Designed for both large and small environments, the Enhanced Security Option can support complex, distributed environments that require multiple authentication methods, as well as single server environment looking for an easy-to-use access control.

The Enhanced Security Option includes the following features:

• Access control at the Report Folder level that specifies users who can view, create, execute, edit, or delete reports (Screen shot of the Page to assign permissions)
• Access Control at the Module Level
• Windows Active Directory Integration
• PIN based Authentication (useful for External Users) (Screen shot of the Web Login Screen)
• Supports Environments with Multiple Active Directory Domains
• Supports Pass-through Authentication for Network Users (Screen shot of web user logged in showing they are authenticated)
• Built-in Redundancy Features (ensures there is not a single point of failure for authentication)
• Integrated Security Model for all Navigator Components

With the Enhanced Security Option, reports can be created for multiple organizations, customers, or groups with the assurances that only users with proper credentials can access the secured reports. This extends the power of Navigator to a new level, allowing customers to provide reports to both their internal users and external users. By combining the use of Report Builder filters and Enhanced Security access controls, users are limited to seeing report data that you allow.

Navigator 2008 v8.5 introduces a new architectural component, the Navigator Security Provider, which manages security for Navigator. The Navigator Security Provider must be installed on a Windows server. However, additional Security Providers can be installed within an environment for redundancy or to authenticate users against separate Windows Active Directory domains.

When a user logs in they provide the location of the Navigator Security Provider and an encrypted login request is sent to the Navigator Security Provider specified instead of logging directly into the OakTreeNav Database as in previous versions.

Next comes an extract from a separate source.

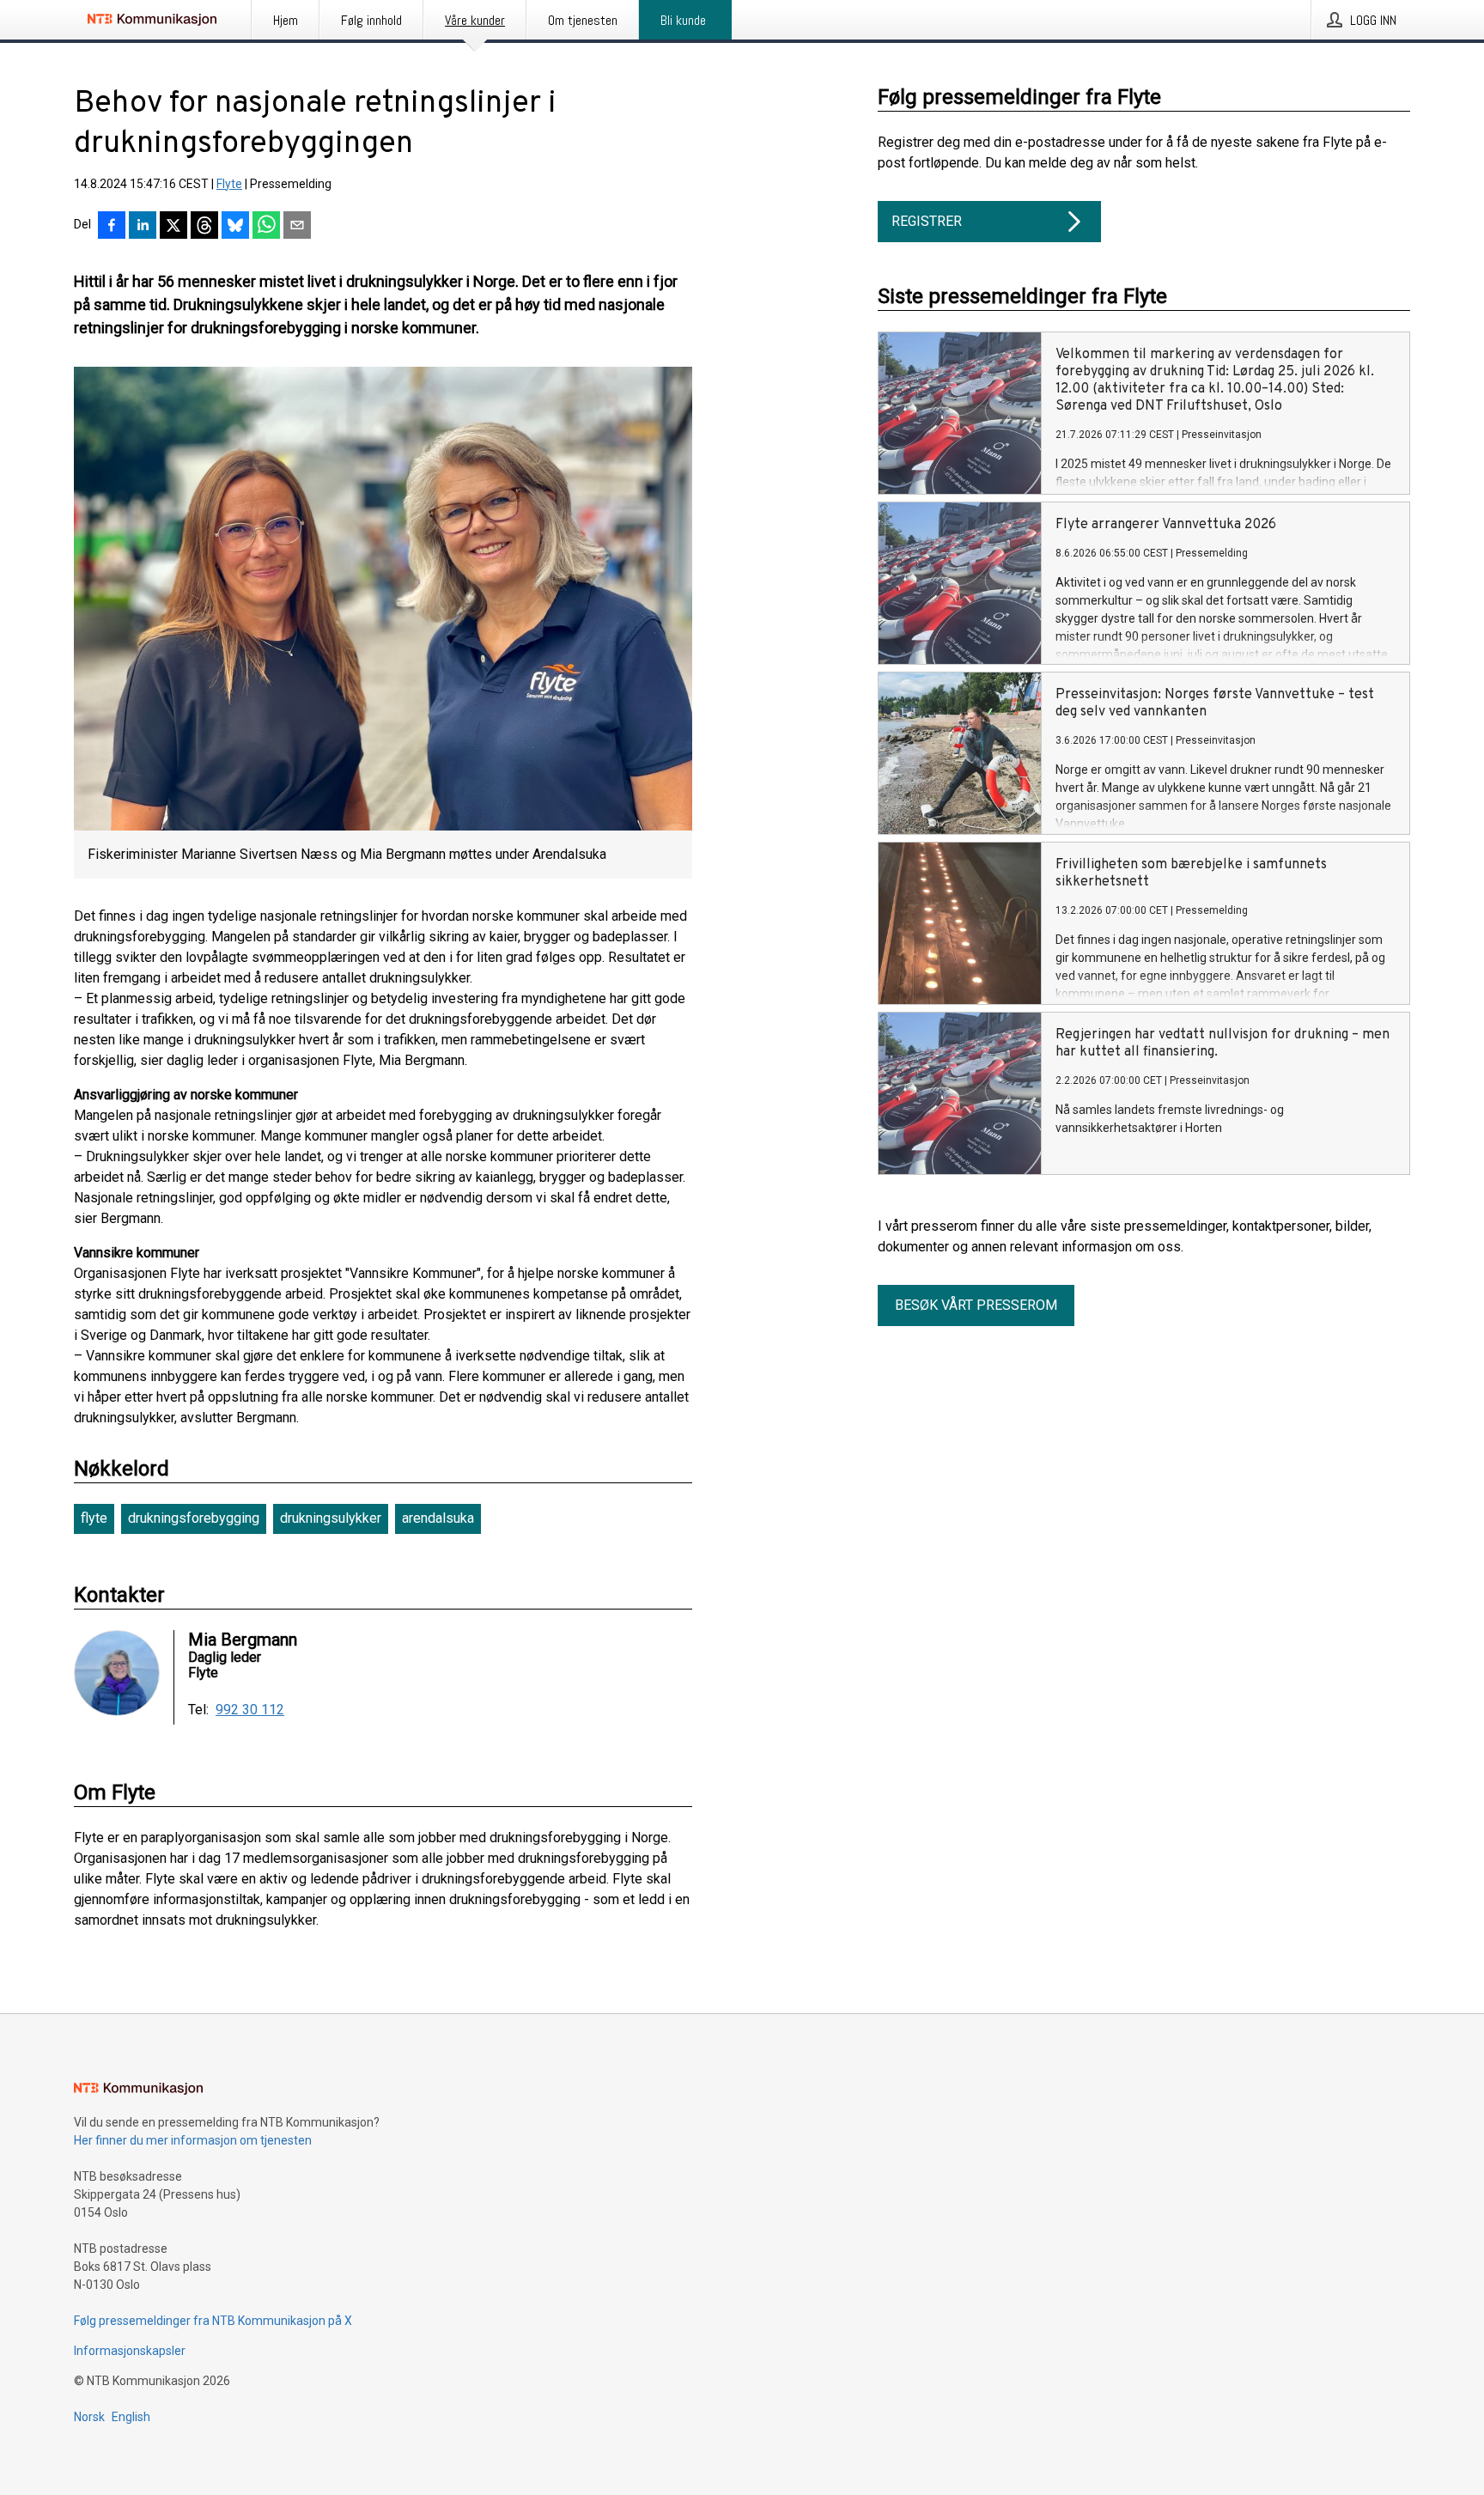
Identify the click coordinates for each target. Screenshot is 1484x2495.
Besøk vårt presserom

The Navigator Security Provider completes the login process by validating against the OakTreeNav database that the user is an authorized Navigator user and validates the user has entered the proper authentication password or PIN. After authentication, the user is granted access to the Report Folders as defined by the Roles assigned.

ACME, Inc needs to provide a set of reports to their external customers that access the Navigator Web Generator from the public Internet. In addition, ACME has a variety of internal users who log into a Windows Active Directory Domain who require access to a separate set of internal view-only reports.

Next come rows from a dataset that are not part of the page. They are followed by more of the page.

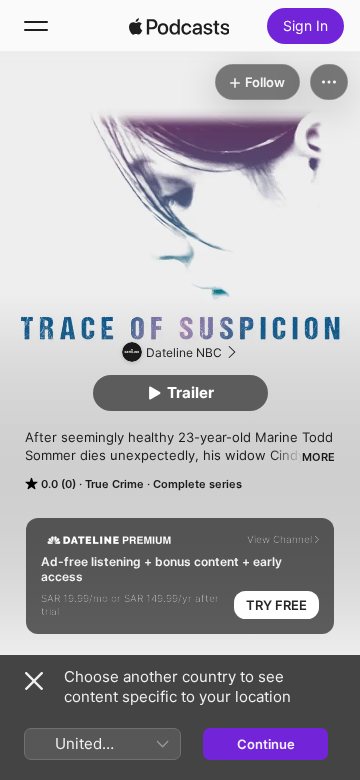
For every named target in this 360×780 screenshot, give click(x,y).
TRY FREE (276, 605)
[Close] (34, 681)
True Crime (114, 484)
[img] (179, 26)
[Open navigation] (36, 26)
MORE (318, 457)
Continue (266, 744)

Using the Enhanced Security Option, the administrator can define Roles and contact records within OakTree Navigator to achieve this requirement.

1. Create two roles called Internal Users and External Users. Define the Report Folders that each Role can view.
   
   
2. Create contact records in Navigator for all Internal and External users who require access. Assign users to the Internal Users Role or the External Users Role depending on the access to Report Folders they require. Within the contact record enable Windows Authentication for the Internal Users and enable PIN authentication for the External Users Role.
   
   
3. Assign users to a Role defined above that specifies the Report Folders they can access and the privileges for each Report Folder.
   
   
4. Define a PIN code in the user’s contact record in Navigator that External Users can use to access Navigator.
   

A+ School needs to allow all users authenticated on their Active Directory network to view some reports but provide additional controls so that the HR team can see additional personal information related to Service Desk contacts.

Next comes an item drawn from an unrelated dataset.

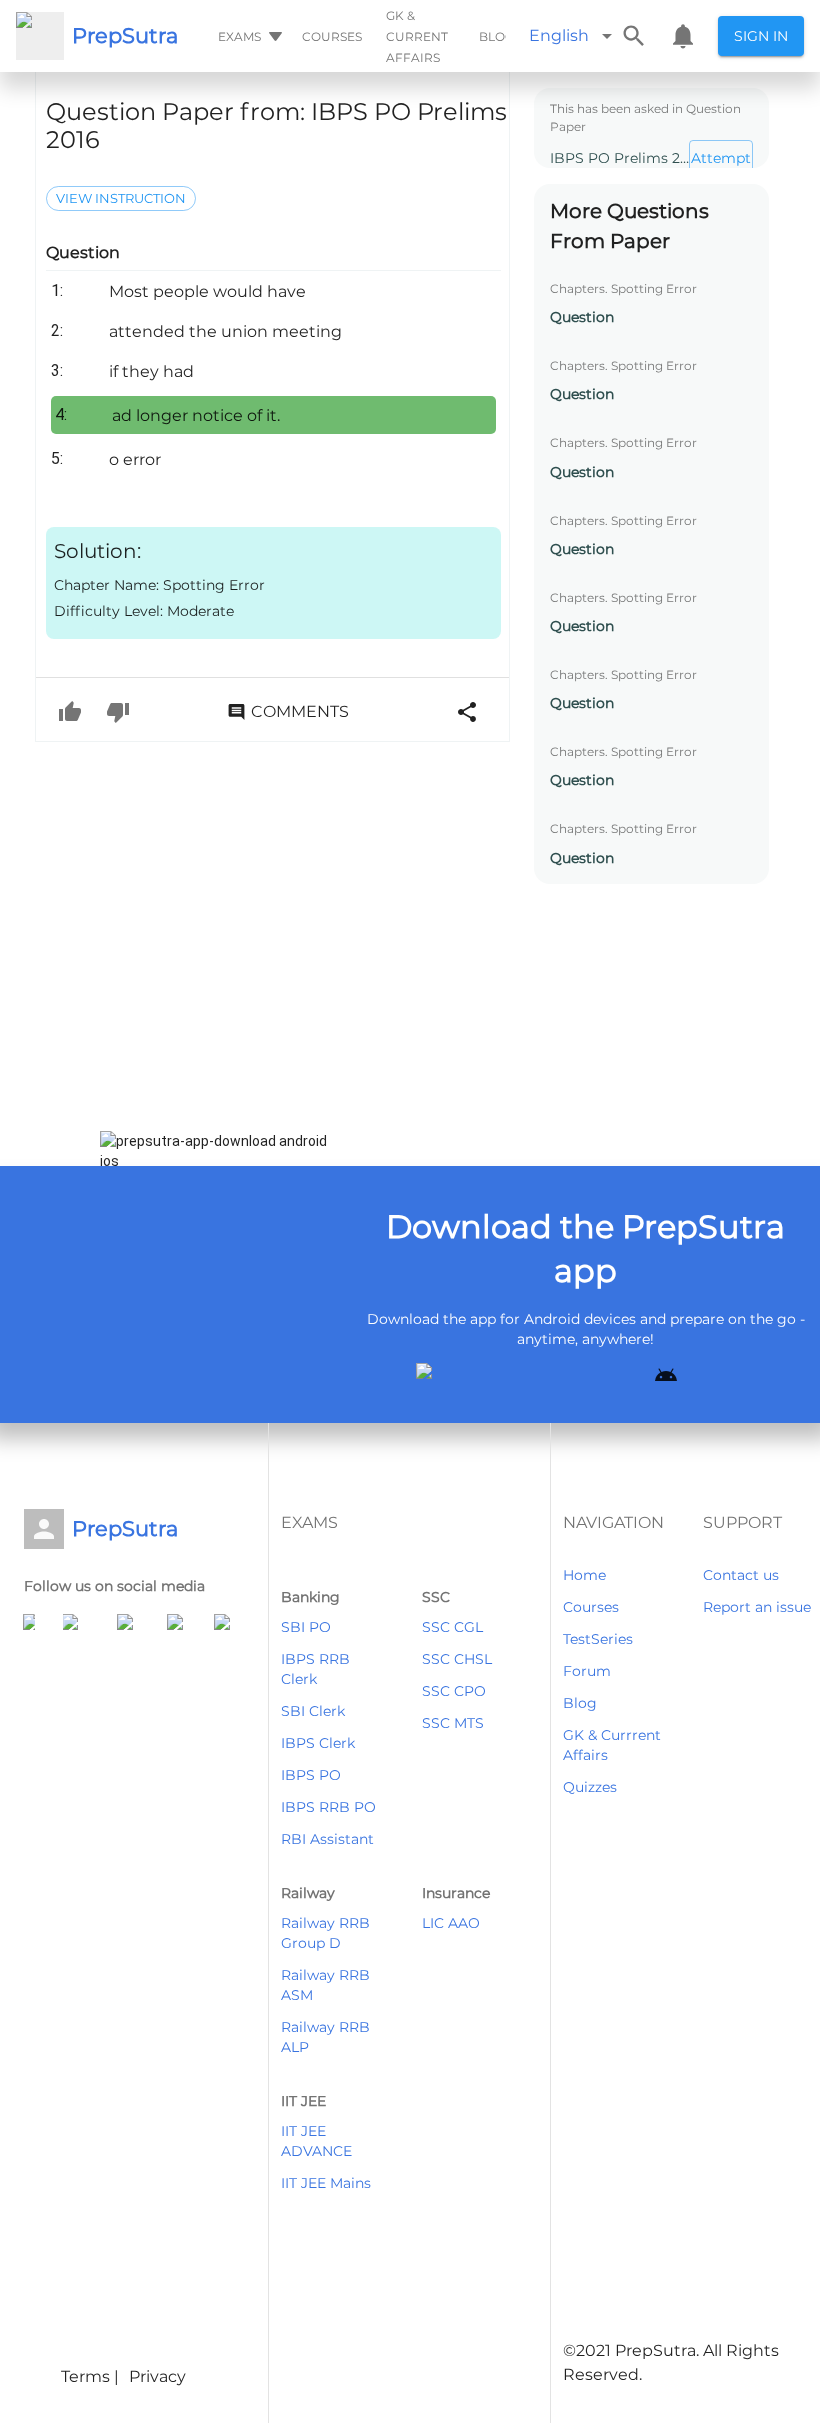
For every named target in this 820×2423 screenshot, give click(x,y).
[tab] (248, 36)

1. Configure the Default Role so that even if a user is not a defined contact within OakTree Navigator, they have view only access to a Report Folder that contains all the required reports.
   
   
2. Create a Role for the HR Team. Allow the HR Team Role access to the Report Folders required for the HR Team and remove access privileges for the Report Folder for all other Roles.
   
   
3. Add the Active Directory User Ids for members of HR Team to Navigator as a contact record with the Authentication Method set to Windows.
   
   
4. For additional control a HR Creator role can be created allowing only specific people within the HR team the ability to add, create, modify, or delete existing reports in the HR Report Folder.